Cependant, chacun répond différemment aux agents stressants. «Certaines personnes réagissent davantage à la nouveauté et à l’imprévisibilité, alors que d’autres seront plus sensibles au manque de contrôle ou à la menace à l’égo, fait observer la triple diplômée de l’UdeM (1987, 1989, 1993), auteure du livre Par amour du stress. Il y aura toujours des facteurs de stress, mais l’important, c’est de reconnaître quand on est stressé, de comprendre pourquoi et d’apprendre à mieux gérer son stress. Les gens veulent se débarrasser du stress, mais sans stress, c’est la mort.»
Du diagnostic à l’intervention
Attention, le stress ne doit pas devenir un mode de vie! Parce que si le corps demeure de façon prolongée en situation de contrer une menace, il risque de s’épuiser. D’où l’importance pour les employeurs d’intervenir pour éviter que leurs employés souffrent de stress chronique.

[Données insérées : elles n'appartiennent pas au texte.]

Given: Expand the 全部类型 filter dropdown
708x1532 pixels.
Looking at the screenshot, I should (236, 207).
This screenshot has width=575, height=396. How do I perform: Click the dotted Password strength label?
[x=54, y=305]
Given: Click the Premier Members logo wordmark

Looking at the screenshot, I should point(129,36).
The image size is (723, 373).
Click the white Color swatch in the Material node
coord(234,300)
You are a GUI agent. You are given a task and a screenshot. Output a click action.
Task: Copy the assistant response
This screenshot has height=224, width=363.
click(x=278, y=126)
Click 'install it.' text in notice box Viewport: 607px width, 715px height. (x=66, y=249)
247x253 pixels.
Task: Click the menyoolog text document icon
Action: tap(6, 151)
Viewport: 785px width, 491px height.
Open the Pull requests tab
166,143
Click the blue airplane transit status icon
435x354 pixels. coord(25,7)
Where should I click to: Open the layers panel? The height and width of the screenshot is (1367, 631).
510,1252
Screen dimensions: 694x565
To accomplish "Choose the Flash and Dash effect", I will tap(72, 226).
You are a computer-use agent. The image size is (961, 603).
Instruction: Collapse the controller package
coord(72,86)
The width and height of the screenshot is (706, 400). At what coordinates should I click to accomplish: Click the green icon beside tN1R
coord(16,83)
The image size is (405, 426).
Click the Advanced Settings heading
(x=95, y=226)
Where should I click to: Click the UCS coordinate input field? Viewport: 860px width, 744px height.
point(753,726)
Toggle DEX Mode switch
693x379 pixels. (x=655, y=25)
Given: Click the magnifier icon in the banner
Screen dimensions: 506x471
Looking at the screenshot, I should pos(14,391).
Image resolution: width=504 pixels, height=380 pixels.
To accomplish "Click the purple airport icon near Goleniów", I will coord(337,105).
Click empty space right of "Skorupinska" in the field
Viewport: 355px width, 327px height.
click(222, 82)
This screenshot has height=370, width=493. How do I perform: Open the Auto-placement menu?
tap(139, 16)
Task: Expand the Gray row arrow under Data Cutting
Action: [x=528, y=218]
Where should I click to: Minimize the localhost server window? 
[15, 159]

Sonia Lupien leur suggère d’établir un organigramme du stress au sein de leur entreprise en questionnant de façon confidentielle les employés. Pour savoir si leur travail les stresse, s’ils estiment qu’il y a beaucoup d’éléments imprévisibles et nouveaux, s’ils sentent que leur égo est menacé ou encore s’ils ont l’impression d’avoir le contrôle sur leur vie professionnelle.
«Si 80 % des employés d’un service disent sentir que leur égo est menacé au travail, il y a fort à parier qu’un gestionnaire soit dans une dérive autoritaire, remarque-t-elle. Dans une autre unité, le problème peut être plutôt l’imprévisibilité. Il faut ensuite investiguer pour découvrir quelle est la source du problème.»
«Puis il faut accepter les conclusions, dit Alain Marchand, et entreprendre les actions nécessaires pour amener des changements et retrouver des conditions qui favorisent une bonne santé mentale au travail.»
La santé mentale au travail en quelques chiffres
- Les problèmes de santé mentale coûtent plus de 50 milliards de dollars chaque année à l'économie canadienne. C'est l'équivalent de presque 1400 $ par Canadien.
- 47 % des travailleurs canadiens estiment que leur emploi est l'élément le plus stressant de leur quotidien.
- Au cours d'une semaine normale de travail, 500 000 Canadiens s'absentent de leur poste en raison de problèmes de santé psychologique.
Chiffres issus de la Commission de la santé mentale au Canada et d’Emploi et Développement social Canada.